The Fastest Man in the World, and the Fastest Horse in the West
For the first time since 2000, Usain Bolt will not run track at the Olympic Games. The Jamaican sprinter was a dominant force in the sport starting in 2002, when at age 15 he won the 200m at the World Junior Championships. He competed in his first Olympics in Athens, though a leg injury led to him being eliminated in the first round of the 200m.
By 2008, he had grown into himself as a runner, and added the 100m to his repertoire. He won both the 200m and 100m in Beijing, doing both in world-record time. He dominated both of those events through the next four years, and set a still-standing world record for 100m in the World Championships in 2009: 9.58s.
In 2012, he became the first runner to defend both the 100m and 200m titles at the Olympics, and he also anchored the Jamaican 4x100m team that set a new world record in the gold medal race. Despite injuries during the next four years, Bolt was still Bolt in Rio de Janeiro. He won the 100m again, he won the 200m again, and he anchored the winning Jamaican 4x100m relay team again. He was still the fastest man alive.

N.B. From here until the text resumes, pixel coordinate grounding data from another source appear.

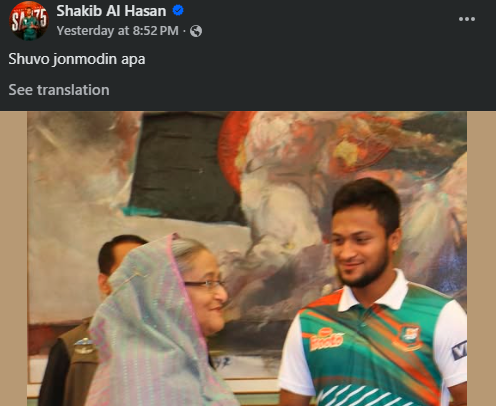Screen dimensions: 496x406
Task: Open the posted photo in viewer
Action: (247, 258)
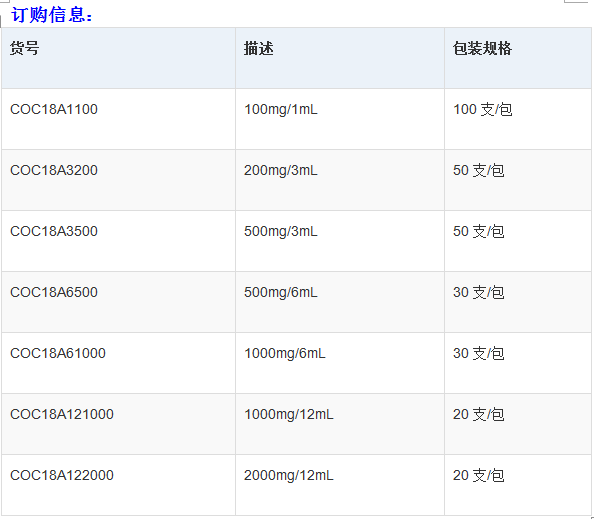Viewport: 594px width, 519px height.
Task: Click the 100 支/包 packaging cell
Action: point(518,119)
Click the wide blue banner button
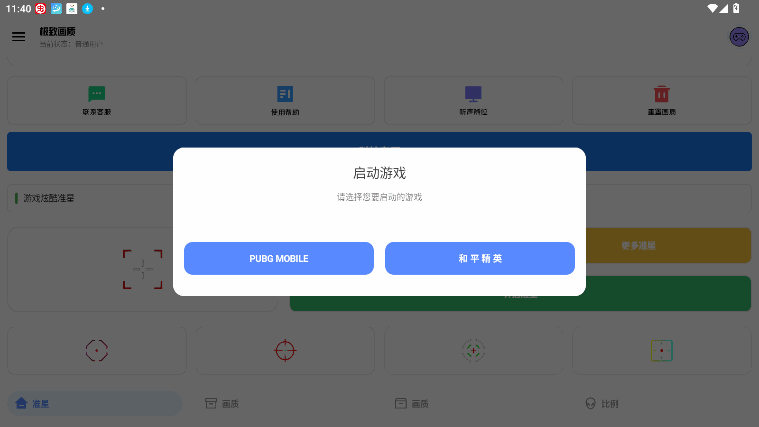 (x=380, y=152)
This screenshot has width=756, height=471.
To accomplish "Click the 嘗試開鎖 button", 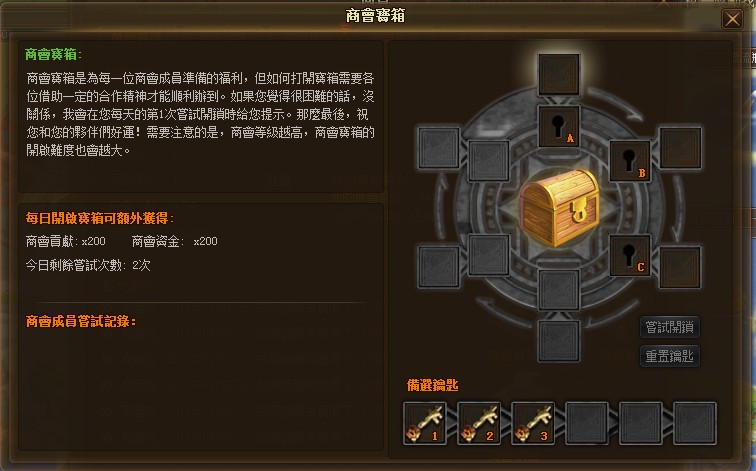I will pos(670,327).
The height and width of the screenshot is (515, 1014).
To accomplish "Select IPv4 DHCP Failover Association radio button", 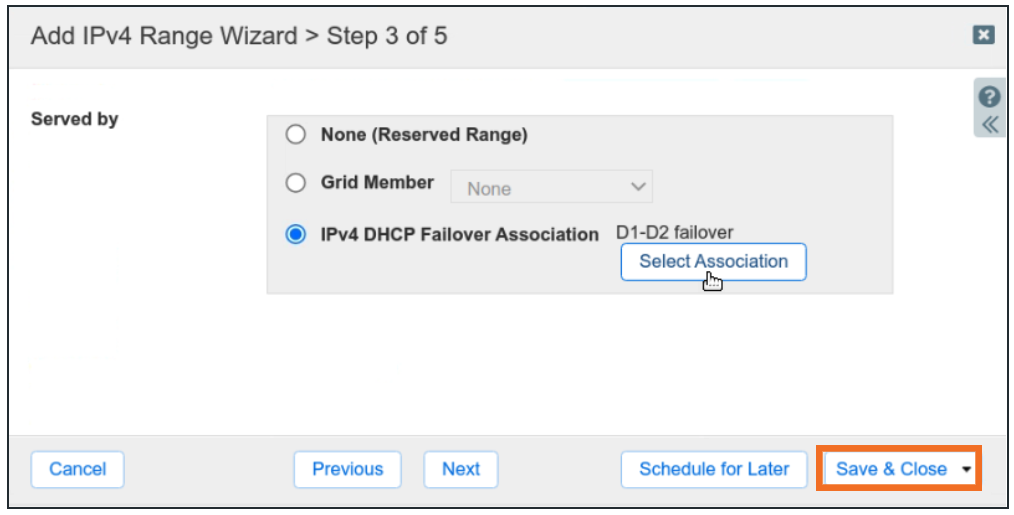I will (296, 235).
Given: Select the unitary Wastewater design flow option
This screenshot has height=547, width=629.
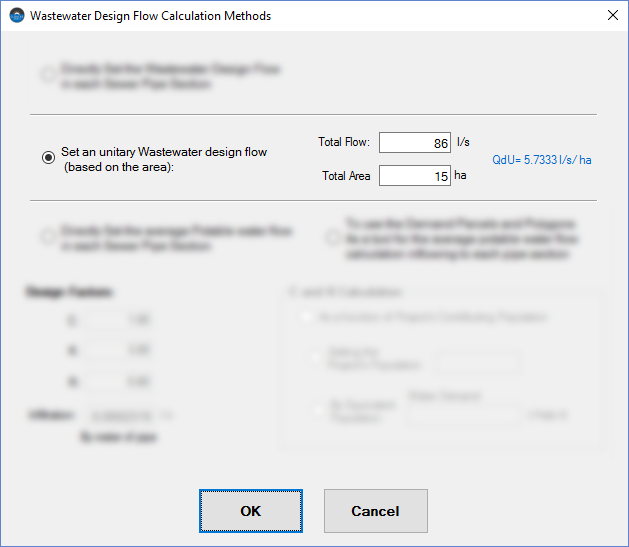Looking at the screenshot, I should coord(47,158).
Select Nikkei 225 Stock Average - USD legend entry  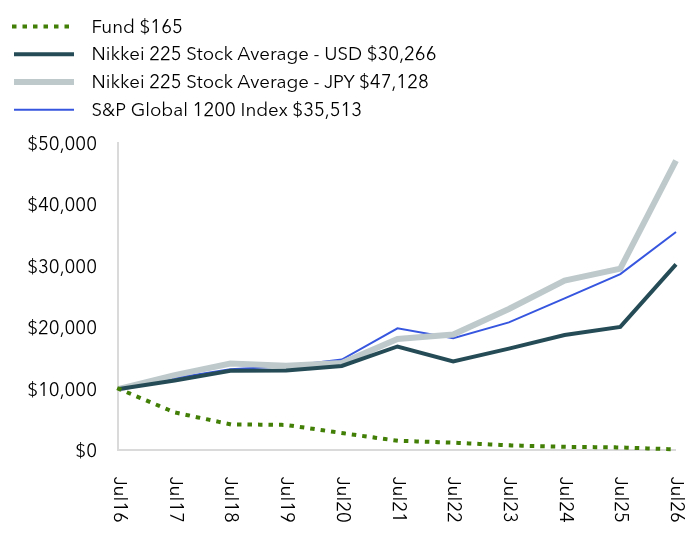click(x=264, y=54)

If you're going to name a horse after the fastest man in the world, you're giving a horse a lot to live up to. In August of 2016, just days after the opening ceremonies of the Olympics in Rio de Janeiro, a Medaglia d'Oro colt out of Globe Trot went through the ring. The mare's first foal, a two-year-old Distorted Humor colt named Sonic Mule, had just broken his maiden on debut impressively at Monmouth. Mick Ruis went to $630,000 for the Medaglia d'Oro yearling.
In January of 2017, the colt was named Bolt d'Oro.
Fast forward to August 5, 2017, a year to the day after the opening ceremonies in Rio. Bolt d'Oro entered a 6 1/2-furlong maiden at Del Mar. The word was out; although a pair of experienced runners were in the race, Bolt d'Oro was the 4-5 favorite in a field of 10. Despite starting a step slow, he soon attended the leaders and cleared off in the lane to win by 2 1/4 lengths, a promising beginning.
Bolt d'Oro went straight to Grade 1 company after that race in the Del Mar Futurity. The last horse out of the gate that time, he didn't rush to join the leaders in this tougher race. He settled, made a circling move around the far turn, continued to give Zatter all he could handle down the stretch, and got up inside the final sixteenth to win.
He broke better in the FrontRunner (G1) next time out, stalking the pace before drawing clear to win by 7 3/4 lengths. It was a decisive enough victory to earn him the most whimsical Trevor Denman-ism of all: a "comprehensive walloping."
It also marked him the clear favorite in the Breeders' Cup Juvenile (G1). However, between another poor break and a wide trip, he had far too much to do late. He couldn't get close to Good Magic in the lane, and missed catching Solomini for the place by a length.
Still, with two Grade 1 wins to Good Magic's one, there was an Eclipse Award argument to make against Good Magic, who broke his maiden in the Breeders' Cup but didn't loom over the two-year-old division the way Bolt d'Oro did through the summer and fall.
Bolt d'Oro's highest moment in his three-year-old year of 2018 came when he crossed the wire a head behind McKinzie in the San Felipe (G2), but was placed first after being bumped by that foe during a thrilling stretch duel. A few months after off-the-board finishes in the Kentucky Derby (G1) and the Metropolitan H. (G1), he retired to stud at Spendthrift Farm.
His first foals will turn two next year, their owners hoping they can continue Bolt d'Oro's legacy of speed and precocity, and perhaps be the fastest in the world.